Mentions are generated from chunk-level term matching.

Typical shape:

{
  "id": "rowley-1772:chunk:0:cancer-breast:0",
  "documentId": "rowley-1772",
  "documentTitle": "Rowley, 1772",
  "year": 1772,
  "place": "Londres",
  "recordType": "manual de partería",
  "termId": "cancer-breast",
  "canonicalTerm": "cancer of the breast",
  "matchedText": "cancer",
  "snippet": "....",
  "chunkId": "rowley-1772:chunk:0"
}

Chunk Model

Chunks are internal analysis structures built by splitting text into overlapping windows.

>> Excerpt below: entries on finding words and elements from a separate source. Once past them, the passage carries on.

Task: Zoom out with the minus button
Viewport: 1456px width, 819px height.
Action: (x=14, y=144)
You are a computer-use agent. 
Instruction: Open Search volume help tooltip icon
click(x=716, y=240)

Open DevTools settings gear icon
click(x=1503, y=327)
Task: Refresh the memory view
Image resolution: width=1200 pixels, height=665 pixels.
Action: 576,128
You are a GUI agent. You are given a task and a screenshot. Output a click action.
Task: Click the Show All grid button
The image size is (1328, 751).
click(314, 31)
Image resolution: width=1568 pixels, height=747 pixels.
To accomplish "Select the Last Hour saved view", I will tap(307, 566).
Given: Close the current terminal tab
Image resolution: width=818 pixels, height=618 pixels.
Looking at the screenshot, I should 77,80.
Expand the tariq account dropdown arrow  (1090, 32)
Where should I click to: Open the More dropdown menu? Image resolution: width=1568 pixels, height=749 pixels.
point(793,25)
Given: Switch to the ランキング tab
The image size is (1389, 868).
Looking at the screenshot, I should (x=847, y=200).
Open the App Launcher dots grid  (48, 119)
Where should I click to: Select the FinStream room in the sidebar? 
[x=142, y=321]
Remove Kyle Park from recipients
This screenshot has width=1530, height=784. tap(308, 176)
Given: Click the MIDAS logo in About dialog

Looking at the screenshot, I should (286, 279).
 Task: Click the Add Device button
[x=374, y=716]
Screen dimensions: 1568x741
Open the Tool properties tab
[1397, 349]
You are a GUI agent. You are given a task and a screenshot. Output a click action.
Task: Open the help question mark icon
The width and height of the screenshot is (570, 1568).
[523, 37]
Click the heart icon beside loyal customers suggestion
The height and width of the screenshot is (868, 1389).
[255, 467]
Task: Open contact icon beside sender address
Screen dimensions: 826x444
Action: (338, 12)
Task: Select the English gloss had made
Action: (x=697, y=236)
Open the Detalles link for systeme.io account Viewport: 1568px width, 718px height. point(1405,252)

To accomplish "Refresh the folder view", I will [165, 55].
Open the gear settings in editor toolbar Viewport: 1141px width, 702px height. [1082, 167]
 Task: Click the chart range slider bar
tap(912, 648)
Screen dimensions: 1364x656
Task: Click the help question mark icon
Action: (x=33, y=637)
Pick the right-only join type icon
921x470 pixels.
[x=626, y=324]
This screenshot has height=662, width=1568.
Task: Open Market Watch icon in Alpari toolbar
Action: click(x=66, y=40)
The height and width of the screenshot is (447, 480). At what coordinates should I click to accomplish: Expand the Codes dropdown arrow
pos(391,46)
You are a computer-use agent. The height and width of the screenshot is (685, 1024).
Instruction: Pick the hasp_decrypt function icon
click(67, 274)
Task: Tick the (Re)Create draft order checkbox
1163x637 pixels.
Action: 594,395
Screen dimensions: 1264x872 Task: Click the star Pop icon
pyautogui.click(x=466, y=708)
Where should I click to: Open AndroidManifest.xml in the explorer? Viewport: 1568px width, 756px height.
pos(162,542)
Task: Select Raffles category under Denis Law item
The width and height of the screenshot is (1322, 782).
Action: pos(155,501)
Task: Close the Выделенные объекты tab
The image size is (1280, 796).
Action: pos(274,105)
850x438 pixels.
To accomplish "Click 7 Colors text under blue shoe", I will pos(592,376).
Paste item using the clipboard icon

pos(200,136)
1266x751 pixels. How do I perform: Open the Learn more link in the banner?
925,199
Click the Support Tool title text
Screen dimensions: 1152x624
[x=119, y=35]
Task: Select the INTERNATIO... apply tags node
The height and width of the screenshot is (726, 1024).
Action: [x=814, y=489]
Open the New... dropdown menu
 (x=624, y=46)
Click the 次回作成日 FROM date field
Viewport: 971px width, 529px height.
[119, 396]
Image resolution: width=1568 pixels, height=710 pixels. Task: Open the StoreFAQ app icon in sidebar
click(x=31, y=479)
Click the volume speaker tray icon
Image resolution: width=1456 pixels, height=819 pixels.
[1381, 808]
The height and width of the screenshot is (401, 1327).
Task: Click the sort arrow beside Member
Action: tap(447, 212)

Current defaults in server/analysis.mjs:

  • chunk size: 900 characters
  • overlap: 220 characters

These are implementation details but materially affect similarity quality and performance.

Persistence Lifecycle

First Boot

On first boot:

  • terms.json is created from seed terms in server/store.mjs;
  • documents.json is created from src/data/records.json;
  • uploads/ directory is created.

After First Boot

After those files exist:

  • runtime JSON becomes authoritative;
  • editing repository seed files does not retroactively rewrite runtime JSON;
  • operators must explicitly migrate or regenerate runtime data if they want repository changes applied to an existing deployment.

Operational Implications

  • runtime-data/ must be backed up.
  • Restoring runtime-data/ restores live mutable state.
  • Deleting runtime-data/ effectively resets the instance to seed state plus any repository OCR assets.
  • Multiple writable instances sharing no storage will diverge immediately.

Recommended Future Data Work

  1. formal schema validation for terms and documents;
  2. explicit migration scripts for runtime state;
  3. provenance and change history for editorial actions;
  4. richer review-state and moderation fields;
  5. import/export tooling for batch curation.